The combination of heat and humidity allows bacteria to grow faster and smells to travel farther, said Victoria Henshaw, who researches urban smells throughout the world.

“The air becomes a smelly soup that we all breathe in,” Henshaw said.

Unfortunately, rotten aromas trump pleasant scents when it's hot, allowing the odor of pollution to travel farther and overpower fruity smells or freshly cut grass.

Humid air traps smells and causes them to linger longer than they usually would, said Avert Gilbert, a smell psychologist. He said it’s not just an intensification of already-present odors like urine and garbage that makes summer’s stinkier.

“Stores open up, restaurants open their doors,” he said, “There’s just more smells pouring into the streets than on a brisk fall day or a cold winter.”

That means when the fish market owner dumps the ice into the drain, it’s going to fill the air more in the summer than on a cooler, fall day.

Certain smells can fill a room, like cinnamon or popcorn.

“If someone’s mulling wine in your kitchen, it will fill the whole house,” Gilbert said. “If you walk by a movie theater, the smell of popcorn surrounds you.”

Henshaw takes people on smell walks all across the world, where she said people are more willing to smell things they would normally turn their noses up to.

“With great gusto, people will go up and sniff the trash,” she said.

The humans' sense of smell evolves over their lifetimes.
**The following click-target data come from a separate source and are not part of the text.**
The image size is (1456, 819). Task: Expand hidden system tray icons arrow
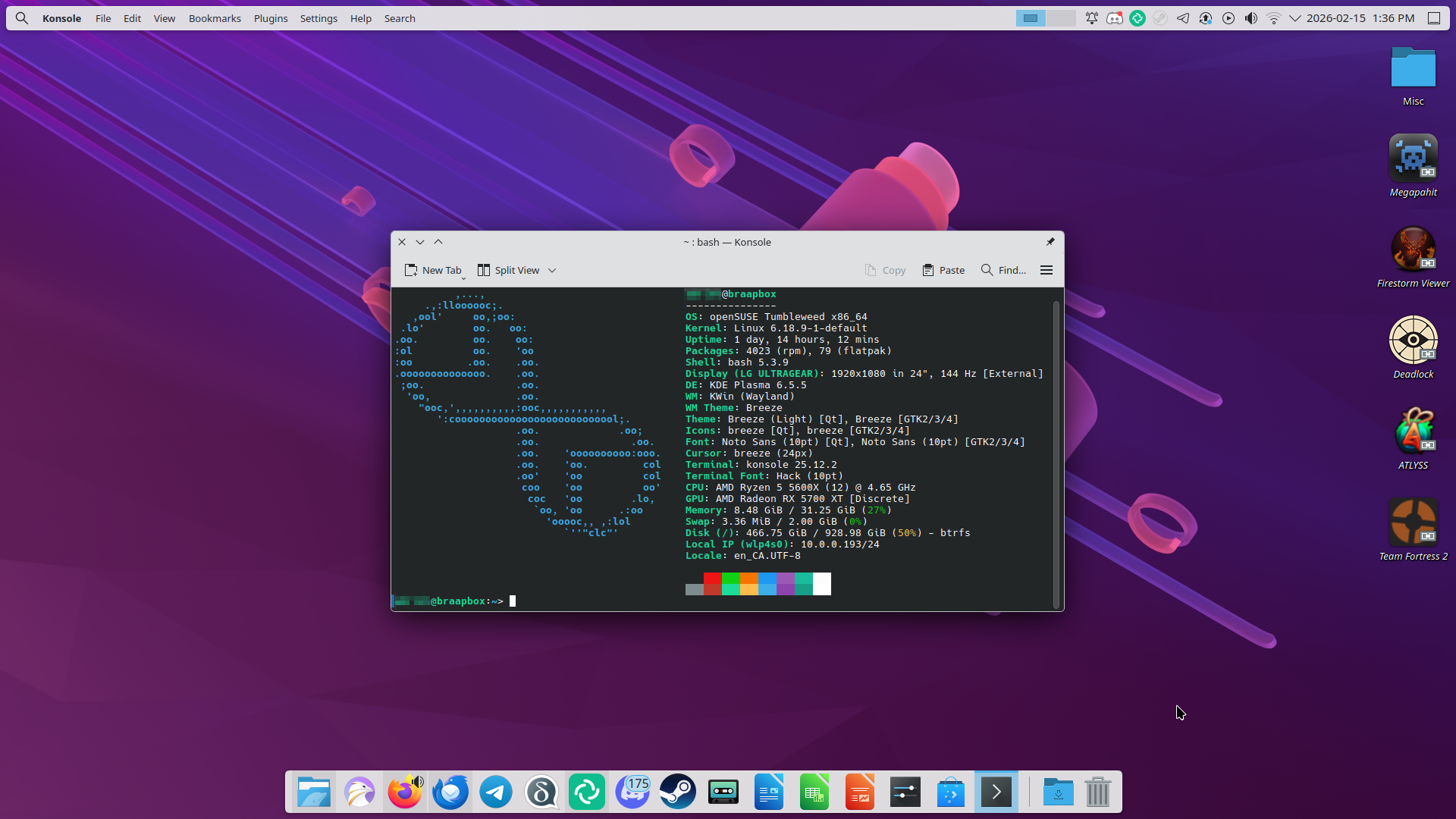click(1295, 18)
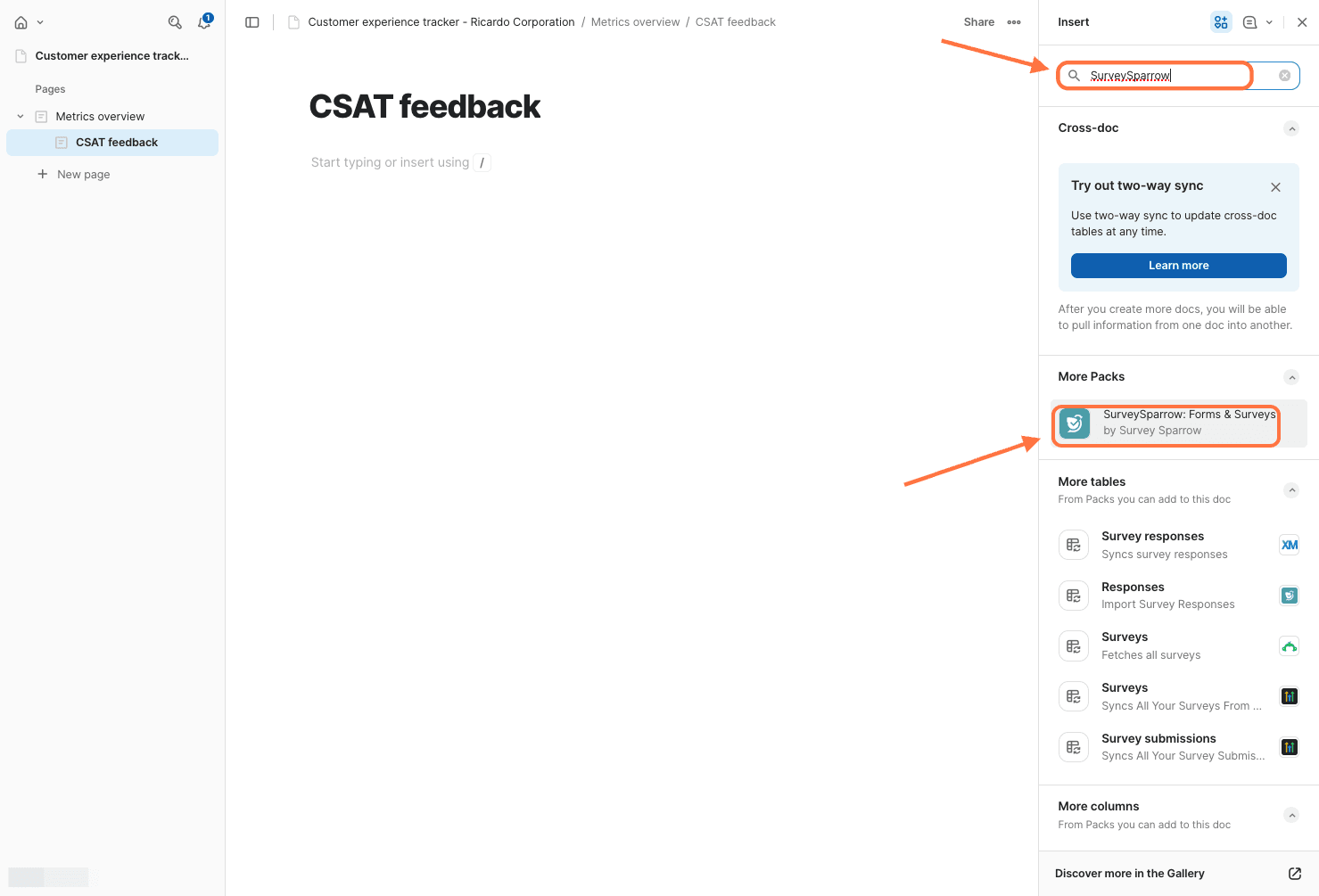Collapse the More Packs section
This screenshot has width=1319, height=896.
click(1291, 377)
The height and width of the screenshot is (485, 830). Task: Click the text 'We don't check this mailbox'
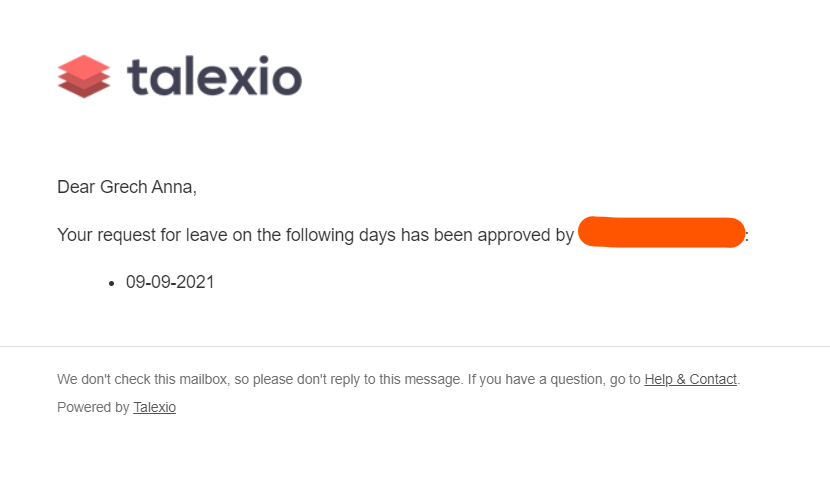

In fact, as babies, humans gravitate toward the smell of feces because it is something they are familiar with, Henshaw said. It isn’t until babies get older that they realize it’s not a good smell, she said.

Since smell is part of our olfactory senses, many people associate certain smells with people or areas. Henshaw said humans have the ability to remember a smell for more than 60 years.

“Our mind just takes us back to that space and time,” she said. “That’s why smell has such an association with certain cities.”

Odor experts agree New York City is the most infamous for its summer stench, but other major cities like Philadelphia and San Francisco suffer from the same problem.

“It smells like a petting zoo carefully adorned with hot, wet garbage and the subtle hint of pee pee,” said New Yorker Stefania Orru of the city’s intense summer smells.

The city’s smells aren’t going anywhere soon, so Henshaw said she recommends embracing the smells and getting used to them. That, or buying a scented handkerchief drenched with your favorite perfume.